Sleep Deprivation Leads to Unhealthy Snacking of Sweet and Fatty Foods

It's all linked to the smell-processing neural pathway, says a new study.

You've most likely heard, or read in a health and diet magazine, that sleep deprivation leads to unhealthy eating habits: consuming more fatty and sweet foods.

Now, researchers have the answer as to why this happens: undersleeping influences the exact same smell-processing neural pathway that smoking marijuana does. 

Thorsten Kahnt, a neurologist at Northwestern University's Feinberg School of Medicine in Chicago, worked on this study with his team. The research was published in eLife earlier this month.

RELATED: THE MIND AFTER MIDNIGHT: WHERE DO YOU GO WHEN YOU GO TO SLEEP?

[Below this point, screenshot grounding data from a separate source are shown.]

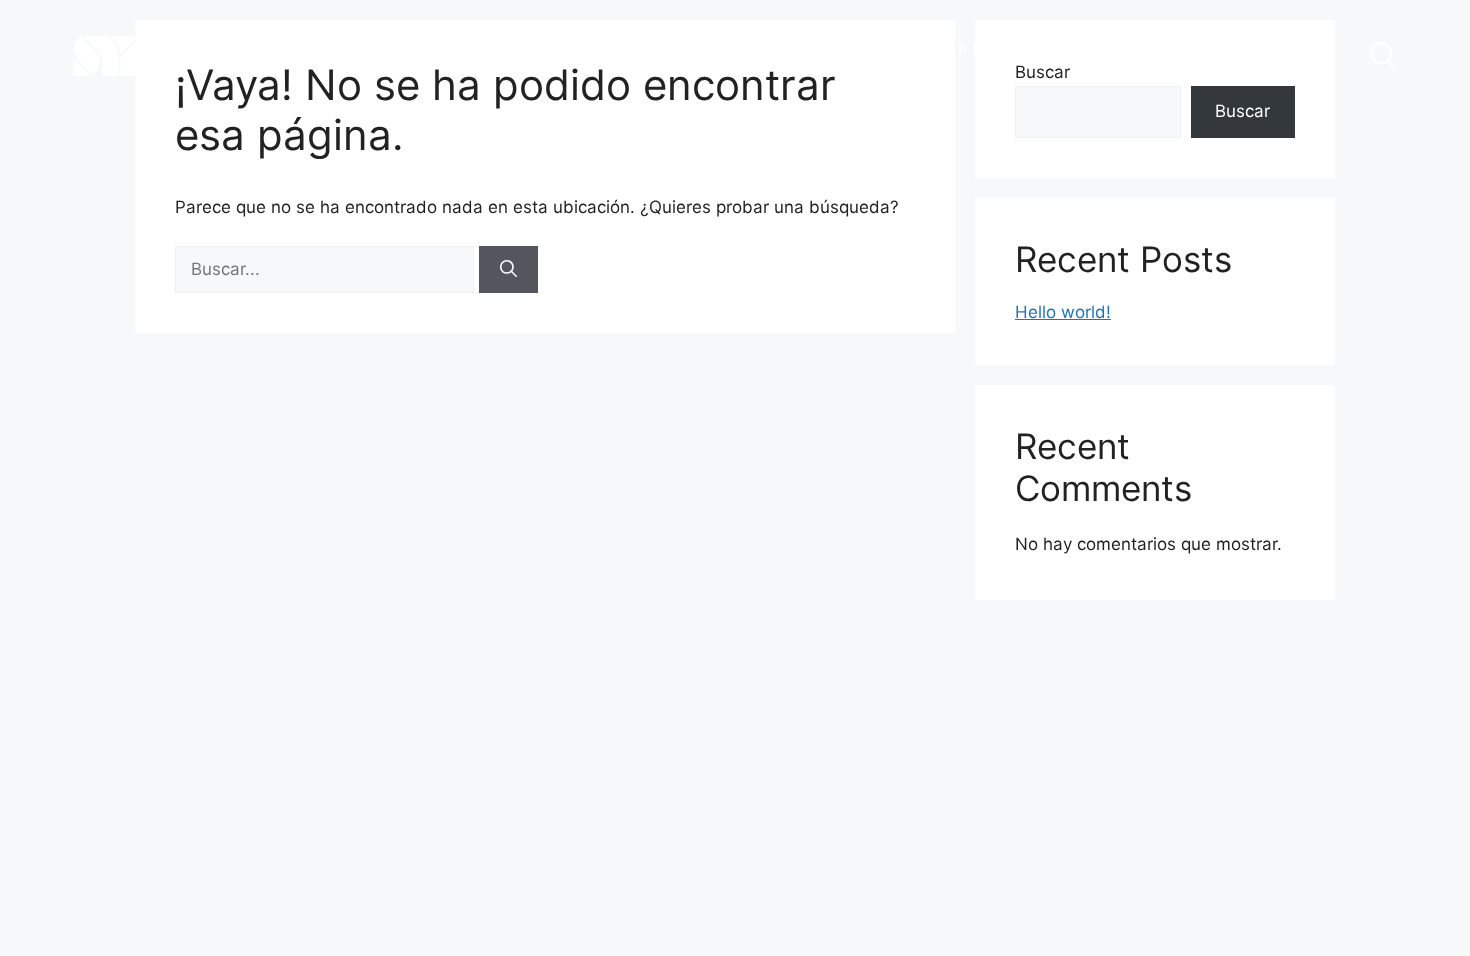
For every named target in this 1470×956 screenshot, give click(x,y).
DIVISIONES (806, 49)
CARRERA (965, 49)
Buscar (1242, 111)
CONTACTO (1269, 49)
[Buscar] (508, 270)
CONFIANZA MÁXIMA (636, 56)
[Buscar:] (327, 269)
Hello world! (1063, 312)
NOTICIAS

Sleep, the brain, and eating

Kahnt and his team were inspired by previous research on the subject. This research linked sleep deprivation to an increased number of molecules in the endocannabinoid system. This is a complex system of neurotransmitters that are affected by marijuana as well. 

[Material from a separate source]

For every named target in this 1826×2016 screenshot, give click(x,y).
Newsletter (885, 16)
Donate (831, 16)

This is the part of the brain that influences how the brain processes smell. And, smell is linked to eating.

Sleep Deprivation Leads to Unhealthy Snacking of Sweet and Fatty Foods
Pink sugar cookies. Source: Marco Verch/Flickr

Up until Kahnt's research, these tests had only been carried out in mice. So, he and his team decided to try it out on humans to find out if the effects were the same. 

The research involved 25 volunteers who were divided into two groups and were asked to sleep either four hours or eight hours per night for a month. After four weeks, the teams were asked to swap and sleep the opposite amount of time than the previous month. After each night, every person's blood was drawn.

Even though those who slept fewer hours did not report signs of more hunger, but when they were offered a buffet meal, for example, they selected foods that had higher amounts of calories than the fully rested people. 

Furthermore, those who were sleep-deprived had more of a specific molecule in their blood, which most likely acts on endocannabinoid receptors. 

The researchers then looked at the exchange of information between the insula — the part of the brain that regulates our food intake — and the piriform cortex. They discovered that the sleep-deprived group showed less communication between these two parts of the brain.

The combination of the brain scan information and the desire to eat foods with higher calories may indicate the link between less sleep and food intake, according to the researchers. 

This research is useful for finding new approaches to treat eating disorders, stated Kahnt, as "it also really underscores the role that the sense of smell has in guiding food choices."

This study opens the door to further research on the matter. Kahnt and his team are now looking into how a person's food intake may be related to how their sense of smell changes during the space of a day.